Меч в туркменских руках показался Хасану мечом судьбы. Голос — велением неба. И голос давал отсрочку смерти, повелевая, давая право двигаться, исполнять повеление и тем даруя жизнь.
Хасан заторопился использовать эту маленькую надежду, но руки его не слушались. Он высохшим языком попросил:
—
Могучий хан! Не имею сил, не могу. Будьте милостивы, свяжите сами!
—
Да будет так! — повеселев, сказал туркмен. — Подними руки, высунь запястья из рукавов. Иди так ко мне. Иди ко мне. Не бойся, не бойся.
Дрожа, еле живой, тихо, словно боясь зашуметь, Хасан подошел к разбойнику, не сводя взгляда с его глаз.
Туркмен снял аркан с пояса и крепко связал Хасану руки за спину. Затем ударил прикладом ружья в спину и свалил его наземь.

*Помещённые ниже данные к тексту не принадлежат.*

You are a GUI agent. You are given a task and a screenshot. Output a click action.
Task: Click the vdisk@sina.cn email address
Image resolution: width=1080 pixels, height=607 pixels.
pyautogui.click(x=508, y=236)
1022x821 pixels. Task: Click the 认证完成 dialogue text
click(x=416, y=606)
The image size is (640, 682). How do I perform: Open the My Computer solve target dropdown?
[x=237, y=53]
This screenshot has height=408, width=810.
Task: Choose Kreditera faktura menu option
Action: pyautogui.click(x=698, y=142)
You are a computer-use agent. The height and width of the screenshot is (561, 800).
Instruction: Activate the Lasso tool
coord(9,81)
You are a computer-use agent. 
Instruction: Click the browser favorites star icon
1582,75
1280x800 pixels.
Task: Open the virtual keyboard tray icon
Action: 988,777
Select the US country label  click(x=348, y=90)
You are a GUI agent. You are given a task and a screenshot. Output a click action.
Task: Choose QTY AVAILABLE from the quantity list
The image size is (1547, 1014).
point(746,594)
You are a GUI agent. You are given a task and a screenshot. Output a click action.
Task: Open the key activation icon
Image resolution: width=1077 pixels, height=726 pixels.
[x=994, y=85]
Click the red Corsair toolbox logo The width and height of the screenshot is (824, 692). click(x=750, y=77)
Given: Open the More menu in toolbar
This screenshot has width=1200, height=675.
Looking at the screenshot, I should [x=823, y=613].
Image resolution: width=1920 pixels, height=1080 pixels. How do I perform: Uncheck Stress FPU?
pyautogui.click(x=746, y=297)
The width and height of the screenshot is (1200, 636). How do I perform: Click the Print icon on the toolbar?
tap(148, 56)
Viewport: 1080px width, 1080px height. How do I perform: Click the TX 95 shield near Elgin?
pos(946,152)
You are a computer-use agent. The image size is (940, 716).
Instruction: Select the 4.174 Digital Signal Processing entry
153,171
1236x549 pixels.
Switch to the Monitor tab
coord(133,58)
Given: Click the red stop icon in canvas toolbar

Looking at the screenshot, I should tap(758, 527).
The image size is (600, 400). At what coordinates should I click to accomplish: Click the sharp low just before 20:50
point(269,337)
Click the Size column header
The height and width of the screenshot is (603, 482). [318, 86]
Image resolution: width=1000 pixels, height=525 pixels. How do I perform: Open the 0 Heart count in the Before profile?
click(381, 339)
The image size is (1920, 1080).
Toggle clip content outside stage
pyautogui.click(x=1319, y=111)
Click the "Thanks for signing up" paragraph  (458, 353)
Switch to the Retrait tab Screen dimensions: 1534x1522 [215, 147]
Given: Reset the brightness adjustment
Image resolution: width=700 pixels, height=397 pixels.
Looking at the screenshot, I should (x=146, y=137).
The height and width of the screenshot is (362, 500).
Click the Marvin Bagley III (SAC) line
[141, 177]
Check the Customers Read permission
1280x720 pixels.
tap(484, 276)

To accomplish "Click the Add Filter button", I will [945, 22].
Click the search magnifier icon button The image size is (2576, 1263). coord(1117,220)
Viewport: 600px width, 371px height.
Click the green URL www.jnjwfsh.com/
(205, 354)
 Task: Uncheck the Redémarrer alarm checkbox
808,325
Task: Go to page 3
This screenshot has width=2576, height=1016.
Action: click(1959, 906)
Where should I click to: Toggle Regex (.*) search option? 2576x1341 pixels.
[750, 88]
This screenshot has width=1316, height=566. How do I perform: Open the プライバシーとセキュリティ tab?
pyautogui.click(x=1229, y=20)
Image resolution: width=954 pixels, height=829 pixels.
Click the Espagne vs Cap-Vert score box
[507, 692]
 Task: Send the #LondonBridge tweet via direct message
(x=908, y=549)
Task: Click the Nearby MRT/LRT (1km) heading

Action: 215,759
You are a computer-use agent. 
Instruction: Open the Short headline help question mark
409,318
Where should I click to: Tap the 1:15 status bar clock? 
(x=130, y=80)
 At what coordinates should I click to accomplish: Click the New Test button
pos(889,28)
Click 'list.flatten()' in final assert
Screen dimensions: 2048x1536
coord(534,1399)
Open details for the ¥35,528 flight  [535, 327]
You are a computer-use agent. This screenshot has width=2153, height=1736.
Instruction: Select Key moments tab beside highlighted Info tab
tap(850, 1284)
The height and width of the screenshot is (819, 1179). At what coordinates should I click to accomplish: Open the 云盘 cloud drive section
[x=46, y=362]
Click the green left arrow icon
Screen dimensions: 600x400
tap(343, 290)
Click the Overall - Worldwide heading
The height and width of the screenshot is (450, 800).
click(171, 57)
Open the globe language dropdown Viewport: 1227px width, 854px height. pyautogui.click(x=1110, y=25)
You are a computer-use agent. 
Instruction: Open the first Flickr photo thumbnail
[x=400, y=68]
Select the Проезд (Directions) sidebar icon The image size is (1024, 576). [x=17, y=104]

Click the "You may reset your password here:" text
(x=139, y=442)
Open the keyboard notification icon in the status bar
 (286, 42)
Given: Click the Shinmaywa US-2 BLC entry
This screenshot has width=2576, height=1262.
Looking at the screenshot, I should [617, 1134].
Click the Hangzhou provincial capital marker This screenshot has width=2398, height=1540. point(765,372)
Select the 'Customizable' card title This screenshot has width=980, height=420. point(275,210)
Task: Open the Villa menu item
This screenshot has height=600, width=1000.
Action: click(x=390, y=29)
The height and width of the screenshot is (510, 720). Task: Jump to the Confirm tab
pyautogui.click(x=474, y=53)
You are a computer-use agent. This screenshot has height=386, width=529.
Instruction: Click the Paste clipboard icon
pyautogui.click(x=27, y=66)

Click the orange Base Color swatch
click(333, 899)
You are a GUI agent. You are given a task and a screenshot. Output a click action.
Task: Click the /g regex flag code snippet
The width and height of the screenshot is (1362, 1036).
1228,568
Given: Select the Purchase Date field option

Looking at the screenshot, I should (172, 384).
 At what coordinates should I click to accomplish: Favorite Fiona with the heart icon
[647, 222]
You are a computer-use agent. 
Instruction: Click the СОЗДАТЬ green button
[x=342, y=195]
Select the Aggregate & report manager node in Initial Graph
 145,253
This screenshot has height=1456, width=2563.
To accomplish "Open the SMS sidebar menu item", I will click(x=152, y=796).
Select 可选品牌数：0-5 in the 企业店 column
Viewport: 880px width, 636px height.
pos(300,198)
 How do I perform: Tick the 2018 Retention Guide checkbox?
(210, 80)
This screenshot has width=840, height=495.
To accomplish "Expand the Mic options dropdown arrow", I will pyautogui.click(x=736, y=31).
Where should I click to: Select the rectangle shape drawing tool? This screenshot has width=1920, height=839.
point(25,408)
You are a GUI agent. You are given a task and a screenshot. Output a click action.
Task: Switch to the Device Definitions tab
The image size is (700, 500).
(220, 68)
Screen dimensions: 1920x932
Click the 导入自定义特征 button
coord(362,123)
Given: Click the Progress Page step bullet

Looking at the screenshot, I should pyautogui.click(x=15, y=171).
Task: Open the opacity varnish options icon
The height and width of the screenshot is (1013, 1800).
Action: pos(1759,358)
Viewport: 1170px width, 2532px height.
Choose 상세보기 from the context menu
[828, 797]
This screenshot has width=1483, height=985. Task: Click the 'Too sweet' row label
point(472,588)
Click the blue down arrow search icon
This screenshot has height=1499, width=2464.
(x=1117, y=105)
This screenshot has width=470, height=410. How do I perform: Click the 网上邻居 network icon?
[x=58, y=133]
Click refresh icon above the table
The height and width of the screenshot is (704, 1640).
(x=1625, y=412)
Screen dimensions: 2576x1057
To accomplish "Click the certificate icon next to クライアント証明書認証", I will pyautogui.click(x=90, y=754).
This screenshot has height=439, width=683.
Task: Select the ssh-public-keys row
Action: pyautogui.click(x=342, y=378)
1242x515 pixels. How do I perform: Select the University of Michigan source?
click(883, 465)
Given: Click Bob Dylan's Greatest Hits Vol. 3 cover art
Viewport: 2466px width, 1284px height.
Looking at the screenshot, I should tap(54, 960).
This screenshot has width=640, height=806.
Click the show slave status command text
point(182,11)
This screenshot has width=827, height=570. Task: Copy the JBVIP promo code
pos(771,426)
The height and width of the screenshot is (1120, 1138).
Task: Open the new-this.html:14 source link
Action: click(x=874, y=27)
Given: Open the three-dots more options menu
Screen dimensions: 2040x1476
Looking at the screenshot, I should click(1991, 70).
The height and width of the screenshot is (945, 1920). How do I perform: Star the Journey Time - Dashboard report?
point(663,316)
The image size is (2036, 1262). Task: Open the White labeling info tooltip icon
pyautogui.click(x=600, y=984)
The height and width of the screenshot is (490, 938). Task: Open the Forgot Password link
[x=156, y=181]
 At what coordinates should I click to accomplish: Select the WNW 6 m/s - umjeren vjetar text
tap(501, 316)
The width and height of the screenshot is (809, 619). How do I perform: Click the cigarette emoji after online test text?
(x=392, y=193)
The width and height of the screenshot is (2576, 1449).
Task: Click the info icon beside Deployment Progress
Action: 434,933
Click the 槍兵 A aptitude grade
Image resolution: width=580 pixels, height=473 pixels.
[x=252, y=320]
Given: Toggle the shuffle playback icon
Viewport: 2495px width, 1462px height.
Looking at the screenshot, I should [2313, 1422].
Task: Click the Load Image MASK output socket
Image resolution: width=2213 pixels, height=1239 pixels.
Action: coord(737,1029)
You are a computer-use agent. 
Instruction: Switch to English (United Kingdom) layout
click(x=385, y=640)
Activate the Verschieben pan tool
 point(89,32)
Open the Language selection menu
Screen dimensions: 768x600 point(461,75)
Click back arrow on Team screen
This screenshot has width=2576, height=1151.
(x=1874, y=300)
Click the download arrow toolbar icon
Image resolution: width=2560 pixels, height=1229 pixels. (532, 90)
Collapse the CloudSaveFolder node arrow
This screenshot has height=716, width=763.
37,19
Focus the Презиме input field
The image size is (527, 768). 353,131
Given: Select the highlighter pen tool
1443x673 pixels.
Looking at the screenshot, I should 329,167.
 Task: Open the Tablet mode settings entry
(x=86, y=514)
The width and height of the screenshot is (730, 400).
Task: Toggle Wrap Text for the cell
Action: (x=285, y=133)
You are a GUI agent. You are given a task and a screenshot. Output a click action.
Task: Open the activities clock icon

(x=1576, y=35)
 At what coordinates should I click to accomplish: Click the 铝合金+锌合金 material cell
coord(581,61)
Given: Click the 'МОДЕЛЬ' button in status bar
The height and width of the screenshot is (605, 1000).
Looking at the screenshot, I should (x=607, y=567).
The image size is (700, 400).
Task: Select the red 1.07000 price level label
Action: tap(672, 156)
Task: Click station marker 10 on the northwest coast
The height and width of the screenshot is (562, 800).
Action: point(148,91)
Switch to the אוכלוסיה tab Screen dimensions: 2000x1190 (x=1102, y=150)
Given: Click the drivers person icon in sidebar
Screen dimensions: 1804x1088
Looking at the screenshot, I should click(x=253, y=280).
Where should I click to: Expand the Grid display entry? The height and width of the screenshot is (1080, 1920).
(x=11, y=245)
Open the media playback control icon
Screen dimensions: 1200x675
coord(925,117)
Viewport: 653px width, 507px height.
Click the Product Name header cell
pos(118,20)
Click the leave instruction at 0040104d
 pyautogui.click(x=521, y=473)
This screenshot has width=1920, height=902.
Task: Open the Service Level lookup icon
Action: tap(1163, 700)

Поочередно туркмен обошел женщин, девушек, детей, неподвижно лежавших под деревьями, полагая, что так они надежно спрятались. Туркмен, не торопясь, связал им руки их же платками и приказал:
—
Молчать, пока я не вернусь. Кто крикнет, того убью! И с места не двигаться. — Он вышел из сада.
Его долго не было.
Пленники постепенно очнулись и заговорили. Они сетовали на свою судьбу. Оплакивали свалившееся на них несчастье. Голоса их постепенно становились громче, но сдвинуться с места никто из них не смел.
Прошло полчаса. Туркмен вошел, кривя улыбкой стиснутые зубы.
Услышав голоса, он поднял свою саблю и засверкал ею над головами пленников.
—
Я приказал молчать! А вы? Молчать!
Рахимдад, увидев солнечный отблеск на сабле, взвизгнул. Одним прыжком разбойник оказался над головой мальчика.
—
Если ты пикнешь, отрублю голову!
И он приставил саблю к горлу Рахимдада, а затем, устрашая, царапнул его ухо.
—
Видишь свою кровь? Будешь кричать, всю твою кровь пролью до смерти.
Всех охватил ужас. Все смолкли.
—
Вставайте! — сказал туркмен спокойно. — Идите передо мной, выходите из сада.
Пленники встали. Тех, кто от испуга не мог двинуться, он поднял ударом сапога или уколом сабли. Пленники вышли из сада.
Перед садом стоял десяток таких же несчастных, захваченных в других садах.
Поджарые, высокие текинские кони, вытянув длинные, как у оленей, шеи, пытались достать листья с деревьев. Широкогрудые, узкозадые, они были украшены пестрыми ковровыми уздечками. Через седла у них, вместо переметных сум, перекинуты были грубые мешки.
Туркмен из Хасанова сада вскочил на крупного гнедого коня. Здесь же стояли два молодых туркмена. Один из них спросил:
—
Сардар-хан, шапки можно убрать?
—
Да, собери их! — ответил сардар, вставил в рот два пальца и, глянув в сторону деревни и в сторону степи, дважды свистнул. Другому туркмену он велел:
—
Отвязывай, брат, коней. Посади людей да привяжи их.
Юноша принялся сажать пленников по двое и по трое на каждого коня. Под конскими животами он крепко связал пленникам ноги шерстяным арканом.
Хасан с высоты коня взглянул с досадой на свой сад, на дорогу, по которой они пришли сюда из деревни. Теперь он ясно понял, что он навсегда разлучается с родными и со своей родиной.
С тоской смотрел он на деревья, на стену, из-за которой виднелись вершины яблонь, заметил даже колючки на стене, когда-то вмазанные в глину заботливой его рукой. Хоть он и молчал, но сердцем и взглядом, прощаясь со своим садом, послал последний свой привет.
Он видел, как с этих колючек туркмен снял бараньи шапки и тиснул их всей кучей в мешок. Это были те шапки, от которых оцепенел в своем саду отважный Хасан.
На сардаров свист пришло двое туркменов со стороны селения и двое с дороги на Теджен. [21]Это были сторожевые, посланные сардаром, чтобы следить за опасными дорогами. Если б со стороны селения появились люди с палками, или афганские солдаты, или караван со стороны Теджена, это сорвало бы охоту на людей.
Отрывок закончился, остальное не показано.